STATED PROBLEM 1:
Output the passage of the budget update below between "Update on the" and "suggestions that followed.", inclusive, copied word for word.

Update on the Budget Situation and Its Implications
Last week, I hosted four Town Halls on the downtown and Macdonald campuses to consult with the McGill community about the severe impact of the government-imposed budget cuts on our University. I want to thank all who were able to attend as well as the many who joined the meeting via live webcast.
While I opened each session with a presentation to share the facts as we understand them, the highpoint of the Town Halls, for me, was the interesting and important give-and- take of questions, comments, and suggestions that followed.
There were two important lessons learned from the Town Halls: First, the McGill community understands how serious this financial crisis really is, and second, the McGill community cares. You care about the University, about ensuring that it remains a world class institution, and about your colleagues’ well-being. We are all working for the same cause: the continued success of McGill University.

(Entries for locating words and elements)
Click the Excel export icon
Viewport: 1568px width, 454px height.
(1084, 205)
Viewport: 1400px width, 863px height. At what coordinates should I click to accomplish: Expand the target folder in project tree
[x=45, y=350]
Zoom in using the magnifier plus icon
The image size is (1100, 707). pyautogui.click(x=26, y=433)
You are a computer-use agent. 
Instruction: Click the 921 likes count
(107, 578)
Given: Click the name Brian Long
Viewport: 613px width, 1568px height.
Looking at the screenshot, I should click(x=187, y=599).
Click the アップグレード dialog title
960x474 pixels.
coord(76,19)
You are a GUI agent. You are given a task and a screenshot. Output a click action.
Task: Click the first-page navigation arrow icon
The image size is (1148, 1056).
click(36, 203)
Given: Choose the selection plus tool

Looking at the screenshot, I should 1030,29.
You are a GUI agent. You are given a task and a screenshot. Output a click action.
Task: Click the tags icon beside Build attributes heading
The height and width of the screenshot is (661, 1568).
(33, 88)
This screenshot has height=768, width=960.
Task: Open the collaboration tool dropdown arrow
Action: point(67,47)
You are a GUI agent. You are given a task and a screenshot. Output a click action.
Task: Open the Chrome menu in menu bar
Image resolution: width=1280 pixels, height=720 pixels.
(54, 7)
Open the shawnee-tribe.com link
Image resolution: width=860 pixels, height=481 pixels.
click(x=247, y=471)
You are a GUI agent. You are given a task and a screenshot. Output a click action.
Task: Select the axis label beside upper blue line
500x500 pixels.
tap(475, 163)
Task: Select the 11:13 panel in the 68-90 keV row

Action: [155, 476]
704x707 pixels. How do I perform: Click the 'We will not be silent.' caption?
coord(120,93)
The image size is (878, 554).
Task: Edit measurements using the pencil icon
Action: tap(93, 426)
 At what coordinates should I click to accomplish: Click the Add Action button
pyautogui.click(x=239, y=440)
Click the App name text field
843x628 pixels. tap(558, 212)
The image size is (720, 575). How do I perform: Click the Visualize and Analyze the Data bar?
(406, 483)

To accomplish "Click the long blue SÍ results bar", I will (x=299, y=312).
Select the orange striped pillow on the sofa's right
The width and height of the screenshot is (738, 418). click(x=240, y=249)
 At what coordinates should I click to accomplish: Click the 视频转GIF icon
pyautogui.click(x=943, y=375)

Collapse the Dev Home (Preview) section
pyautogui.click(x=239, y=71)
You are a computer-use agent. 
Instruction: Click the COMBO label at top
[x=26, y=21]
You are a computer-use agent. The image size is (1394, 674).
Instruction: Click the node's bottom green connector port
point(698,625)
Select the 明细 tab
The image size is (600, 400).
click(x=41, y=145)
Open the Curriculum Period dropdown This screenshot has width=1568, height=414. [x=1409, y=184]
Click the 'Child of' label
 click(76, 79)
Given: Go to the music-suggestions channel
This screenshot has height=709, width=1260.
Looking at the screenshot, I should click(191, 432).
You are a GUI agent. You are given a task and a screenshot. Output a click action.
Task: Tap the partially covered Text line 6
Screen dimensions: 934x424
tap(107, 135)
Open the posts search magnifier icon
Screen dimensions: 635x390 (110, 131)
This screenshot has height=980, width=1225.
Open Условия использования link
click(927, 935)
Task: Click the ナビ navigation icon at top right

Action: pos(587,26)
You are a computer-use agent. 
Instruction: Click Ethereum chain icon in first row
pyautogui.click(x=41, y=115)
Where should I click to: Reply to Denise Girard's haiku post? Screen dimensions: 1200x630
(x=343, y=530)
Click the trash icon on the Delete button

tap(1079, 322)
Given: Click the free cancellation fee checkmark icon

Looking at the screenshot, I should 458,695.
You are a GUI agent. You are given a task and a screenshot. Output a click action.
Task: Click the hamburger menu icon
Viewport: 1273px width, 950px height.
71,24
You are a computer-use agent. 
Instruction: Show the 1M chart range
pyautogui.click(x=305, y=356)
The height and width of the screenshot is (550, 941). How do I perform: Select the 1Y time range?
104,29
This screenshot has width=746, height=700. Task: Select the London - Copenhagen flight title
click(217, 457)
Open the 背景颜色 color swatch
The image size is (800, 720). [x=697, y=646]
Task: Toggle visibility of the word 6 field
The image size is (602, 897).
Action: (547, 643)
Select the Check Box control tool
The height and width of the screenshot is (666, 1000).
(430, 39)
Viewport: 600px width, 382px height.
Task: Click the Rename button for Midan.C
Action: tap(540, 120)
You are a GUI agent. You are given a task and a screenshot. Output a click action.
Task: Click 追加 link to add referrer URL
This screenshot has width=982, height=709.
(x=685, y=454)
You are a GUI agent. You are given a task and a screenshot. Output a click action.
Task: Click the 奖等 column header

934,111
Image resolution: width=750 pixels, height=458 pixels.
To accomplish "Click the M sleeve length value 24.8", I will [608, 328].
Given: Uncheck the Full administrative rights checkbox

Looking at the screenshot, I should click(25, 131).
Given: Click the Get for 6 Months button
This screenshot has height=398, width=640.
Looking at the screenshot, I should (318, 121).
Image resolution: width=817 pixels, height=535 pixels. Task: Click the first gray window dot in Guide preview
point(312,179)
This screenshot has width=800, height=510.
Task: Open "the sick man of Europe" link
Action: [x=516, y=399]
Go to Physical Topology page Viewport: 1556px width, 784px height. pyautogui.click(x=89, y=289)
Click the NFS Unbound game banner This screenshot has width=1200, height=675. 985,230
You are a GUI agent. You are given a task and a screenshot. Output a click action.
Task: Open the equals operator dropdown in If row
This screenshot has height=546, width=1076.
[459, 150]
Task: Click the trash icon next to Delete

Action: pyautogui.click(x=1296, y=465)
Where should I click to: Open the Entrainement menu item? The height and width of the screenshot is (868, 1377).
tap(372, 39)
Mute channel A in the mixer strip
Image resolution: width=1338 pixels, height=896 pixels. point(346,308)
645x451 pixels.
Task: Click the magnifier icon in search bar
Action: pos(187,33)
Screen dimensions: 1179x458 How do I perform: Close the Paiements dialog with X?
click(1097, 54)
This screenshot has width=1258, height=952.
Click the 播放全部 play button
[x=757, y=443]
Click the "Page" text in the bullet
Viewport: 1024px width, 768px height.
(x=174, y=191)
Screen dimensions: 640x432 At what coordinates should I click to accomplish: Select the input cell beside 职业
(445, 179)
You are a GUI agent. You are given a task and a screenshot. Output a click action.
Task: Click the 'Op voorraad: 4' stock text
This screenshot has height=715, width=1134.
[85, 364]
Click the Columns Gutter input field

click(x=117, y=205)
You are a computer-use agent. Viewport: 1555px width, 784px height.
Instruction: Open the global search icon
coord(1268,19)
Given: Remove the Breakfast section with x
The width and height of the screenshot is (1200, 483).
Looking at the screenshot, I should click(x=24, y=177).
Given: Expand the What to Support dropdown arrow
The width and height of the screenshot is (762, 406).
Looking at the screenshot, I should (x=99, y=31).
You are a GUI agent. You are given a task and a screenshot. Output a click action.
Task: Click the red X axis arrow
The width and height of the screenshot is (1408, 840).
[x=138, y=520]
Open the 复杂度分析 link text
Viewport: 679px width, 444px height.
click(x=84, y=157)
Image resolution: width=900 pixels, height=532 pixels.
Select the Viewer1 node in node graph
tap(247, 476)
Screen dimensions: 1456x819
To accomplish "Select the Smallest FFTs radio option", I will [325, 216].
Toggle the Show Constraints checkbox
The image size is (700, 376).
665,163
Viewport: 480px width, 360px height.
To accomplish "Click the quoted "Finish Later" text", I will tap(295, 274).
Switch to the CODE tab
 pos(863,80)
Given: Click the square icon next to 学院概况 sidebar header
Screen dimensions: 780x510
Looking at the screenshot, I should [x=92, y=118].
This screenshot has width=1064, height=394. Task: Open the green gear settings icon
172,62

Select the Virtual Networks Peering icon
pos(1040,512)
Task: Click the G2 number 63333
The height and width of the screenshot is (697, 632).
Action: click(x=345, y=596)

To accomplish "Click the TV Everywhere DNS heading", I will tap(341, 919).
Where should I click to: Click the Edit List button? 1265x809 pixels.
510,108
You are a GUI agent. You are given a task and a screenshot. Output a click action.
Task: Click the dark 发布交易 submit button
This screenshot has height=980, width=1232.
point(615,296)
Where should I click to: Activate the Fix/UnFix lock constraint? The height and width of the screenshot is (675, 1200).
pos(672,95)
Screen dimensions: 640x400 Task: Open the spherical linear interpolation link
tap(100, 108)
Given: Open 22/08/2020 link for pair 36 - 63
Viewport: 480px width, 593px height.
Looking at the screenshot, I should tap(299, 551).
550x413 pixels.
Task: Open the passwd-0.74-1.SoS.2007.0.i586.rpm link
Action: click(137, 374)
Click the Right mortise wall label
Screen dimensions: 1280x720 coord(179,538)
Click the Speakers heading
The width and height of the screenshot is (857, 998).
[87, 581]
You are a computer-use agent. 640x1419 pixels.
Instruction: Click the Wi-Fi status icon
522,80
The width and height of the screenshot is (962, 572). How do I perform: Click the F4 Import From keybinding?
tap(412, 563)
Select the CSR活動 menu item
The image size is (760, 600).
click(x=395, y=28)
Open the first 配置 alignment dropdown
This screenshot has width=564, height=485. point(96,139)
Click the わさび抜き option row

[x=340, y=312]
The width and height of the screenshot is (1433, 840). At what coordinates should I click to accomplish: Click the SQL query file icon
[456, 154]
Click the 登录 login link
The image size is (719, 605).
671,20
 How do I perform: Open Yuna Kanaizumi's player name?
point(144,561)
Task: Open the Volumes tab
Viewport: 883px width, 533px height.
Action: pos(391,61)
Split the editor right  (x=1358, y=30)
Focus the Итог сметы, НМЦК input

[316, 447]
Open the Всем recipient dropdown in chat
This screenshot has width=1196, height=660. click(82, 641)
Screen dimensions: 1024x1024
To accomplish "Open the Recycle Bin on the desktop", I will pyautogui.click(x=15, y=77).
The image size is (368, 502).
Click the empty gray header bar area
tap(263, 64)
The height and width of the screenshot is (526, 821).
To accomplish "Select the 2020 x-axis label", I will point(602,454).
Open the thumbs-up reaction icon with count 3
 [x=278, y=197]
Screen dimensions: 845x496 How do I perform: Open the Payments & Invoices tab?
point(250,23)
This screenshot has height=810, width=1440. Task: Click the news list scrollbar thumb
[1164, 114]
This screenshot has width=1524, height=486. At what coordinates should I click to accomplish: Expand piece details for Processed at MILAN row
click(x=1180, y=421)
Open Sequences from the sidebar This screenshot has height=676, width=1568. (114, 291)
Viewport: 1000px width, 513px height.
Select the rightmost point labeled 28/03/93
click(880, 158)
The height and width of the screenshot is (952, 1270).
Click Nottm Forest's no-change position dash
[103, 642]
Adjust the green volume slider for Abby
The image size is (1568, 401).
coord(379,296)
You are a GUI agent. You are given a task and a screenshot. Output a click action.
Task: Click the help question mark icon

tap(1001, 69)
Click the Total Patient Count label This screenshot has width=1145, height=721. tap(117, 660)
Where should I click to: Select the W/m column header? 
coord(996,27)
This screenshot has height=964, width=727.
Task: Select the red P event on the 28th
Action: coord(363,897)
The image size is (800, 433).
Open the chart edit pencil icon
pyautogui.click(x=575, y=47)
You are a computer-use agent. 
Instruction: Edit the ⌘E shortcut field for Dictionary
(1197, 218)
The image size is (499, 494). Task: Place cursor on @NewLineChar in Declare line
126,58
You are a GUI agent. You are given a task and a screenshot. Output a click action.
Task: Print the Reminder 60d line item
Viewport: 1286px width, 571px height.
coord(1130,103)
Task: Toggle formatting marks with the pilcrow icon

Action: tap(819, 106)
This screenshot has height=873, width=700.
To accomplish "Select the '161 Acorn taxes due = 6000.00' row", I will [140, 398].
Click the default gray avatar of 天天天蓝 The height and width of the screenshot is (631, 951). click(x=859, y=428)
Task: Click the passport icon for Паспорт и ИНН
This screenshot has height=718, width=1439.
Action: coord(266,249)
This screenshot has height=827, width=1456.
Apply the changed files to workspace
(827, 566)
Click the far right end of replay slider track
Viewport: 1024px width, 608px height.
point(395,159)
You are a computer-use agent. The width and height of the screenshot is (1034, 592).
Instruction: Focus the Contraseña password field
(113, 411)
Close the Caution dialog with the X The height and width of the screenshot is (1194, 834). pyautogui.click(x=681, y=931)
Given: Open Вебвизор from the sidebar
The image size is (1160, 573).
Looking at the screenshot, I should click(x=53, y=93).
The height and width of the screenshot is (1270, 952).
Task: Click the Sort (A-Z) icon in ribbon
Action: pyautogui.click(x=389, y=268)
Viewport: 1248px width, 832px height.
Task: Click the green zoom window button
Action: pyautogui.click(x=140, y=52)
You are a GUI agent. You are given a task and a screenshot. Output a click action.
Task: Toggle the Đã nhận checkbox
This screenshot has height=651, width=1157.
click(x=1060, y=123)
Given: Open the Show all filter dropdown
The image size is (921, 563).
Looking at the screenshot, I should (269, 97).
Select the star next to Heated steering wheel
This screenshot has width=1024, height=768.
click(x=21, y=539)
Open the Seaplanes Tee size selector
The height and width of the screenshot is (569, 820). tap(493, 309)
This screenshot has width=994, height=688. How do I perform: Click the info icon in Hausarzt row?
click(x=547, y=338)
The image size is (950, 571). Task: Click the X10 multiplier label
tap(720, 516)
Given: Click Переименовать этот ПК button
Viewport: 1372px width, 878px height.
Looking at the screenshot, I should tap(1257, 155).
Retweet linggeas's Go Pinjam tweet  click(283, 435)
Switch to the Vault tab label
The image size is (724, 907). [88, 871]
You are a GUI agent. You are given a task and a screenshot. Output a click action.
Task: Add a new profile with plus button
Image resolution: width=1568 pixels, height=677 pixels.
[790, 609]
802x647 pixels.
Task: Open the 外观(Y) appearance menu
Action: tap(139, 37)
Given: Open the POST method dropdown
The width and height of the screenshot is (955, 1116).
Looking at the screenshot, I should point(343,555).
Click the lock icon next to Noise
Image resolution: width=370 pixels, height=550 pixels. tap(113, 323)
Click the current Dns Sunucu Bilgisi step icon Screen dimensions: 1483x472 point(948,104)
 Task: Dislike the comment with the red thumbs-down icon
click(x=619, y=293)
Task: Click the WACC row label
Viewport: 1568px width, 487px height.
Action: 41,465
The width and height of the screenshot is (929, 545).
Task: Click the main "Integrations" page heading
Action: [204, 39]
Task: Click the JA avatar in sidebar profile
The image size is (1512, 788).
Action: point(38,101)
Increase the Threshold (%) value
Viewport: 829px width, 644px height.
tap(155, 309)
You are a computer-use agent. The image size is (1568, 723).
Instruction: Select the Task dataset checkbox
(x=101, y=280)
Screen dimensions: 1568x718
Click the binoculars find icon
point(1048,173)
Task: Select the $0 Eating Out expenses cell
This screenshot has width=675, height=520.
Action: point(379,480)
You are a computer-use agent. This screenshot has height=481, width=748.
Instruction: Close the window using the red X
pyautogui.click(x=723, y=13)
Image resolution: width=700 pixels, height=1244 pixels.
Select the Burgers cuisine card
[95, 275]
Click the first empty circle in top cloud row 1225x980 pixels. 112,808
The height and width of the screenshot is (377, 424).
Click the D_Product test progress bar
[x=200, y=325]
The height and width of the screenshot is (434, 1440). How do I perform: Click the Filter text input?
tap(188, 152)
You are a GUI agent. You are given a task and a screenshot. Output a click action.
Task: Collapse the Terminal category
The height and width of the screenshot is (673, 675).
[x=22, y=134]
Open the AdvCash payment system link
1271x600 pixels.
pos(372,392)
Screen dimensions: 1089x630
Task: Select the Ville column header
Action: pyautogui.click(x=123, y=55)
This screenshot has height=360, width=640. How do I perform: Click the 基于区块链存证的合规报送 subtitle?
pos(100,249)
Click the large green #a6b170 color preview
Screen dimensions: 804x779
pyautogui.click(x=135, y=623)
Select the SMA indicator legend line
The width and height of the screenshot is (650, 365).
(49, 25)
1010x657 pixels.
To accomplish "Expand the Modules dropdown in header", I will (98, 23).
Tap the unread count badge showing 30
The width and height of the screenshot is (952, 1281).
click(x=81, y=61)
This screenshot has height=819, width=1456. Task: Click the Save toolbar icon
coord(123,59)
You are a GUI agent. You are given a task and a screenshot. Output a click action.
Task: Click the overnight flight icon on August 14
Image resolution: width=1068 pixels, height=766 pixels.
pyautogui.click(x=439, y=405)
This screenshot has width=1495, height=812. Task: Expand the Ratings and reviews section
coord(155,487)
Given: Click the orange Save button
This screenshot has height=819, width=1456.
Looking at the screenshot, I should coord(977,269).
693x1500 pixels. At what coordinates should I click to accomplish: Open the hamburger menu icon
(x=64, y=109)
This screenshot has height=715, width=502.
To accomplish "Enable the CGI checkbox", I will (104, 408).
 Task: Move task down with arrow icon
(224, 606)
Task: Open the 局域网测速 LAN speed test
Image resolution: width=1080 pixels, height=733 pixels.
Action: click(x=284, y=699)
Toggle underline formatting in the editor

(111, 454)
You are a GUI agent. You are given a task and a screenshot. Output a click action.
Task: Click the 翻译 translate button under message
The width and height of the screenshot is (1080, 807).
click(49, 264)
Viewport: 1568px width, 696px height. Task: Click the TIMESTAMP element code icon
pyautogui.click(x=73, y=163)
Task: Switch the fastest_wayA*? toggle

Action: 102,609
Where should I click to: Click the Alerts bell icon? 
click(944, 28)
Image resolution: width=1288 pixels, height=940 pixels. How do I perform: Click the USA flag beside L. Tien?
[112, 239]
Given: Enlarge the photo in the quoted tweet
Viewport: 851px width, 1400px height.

STATED PROBLEM 2:
Filter the entries above, keeping every line that contains the string "checkbox" with matching case.

FINISHED ANSWER 1:
Update on the Budget Situation and Its Implications
Last week, I hosted four Town Halls on the downtown and Macdonald campuses to consult with the McGill community about the severe impact of the government-imposed budget cuts on our University. I want to thank all who were able to attend as well as the many who joined the meeting via live webcast.
While I opened each session with a presentation to share the facts as we understand them, the highpoint of the Town Halls, for me, was the interesting and important give-and- take of questions, comments, and suggestions that followed.

FINISHED ANSWER 2:
Given: Uncheck the Full administrative rights checkbox
Toggle the Show Constraints checkbox
Task: Toggle the Đã nhận checkbox
Instruction: Select the Task dataset checkbox
To accomplish "Enable the CGI checkbox", I will (104, 408).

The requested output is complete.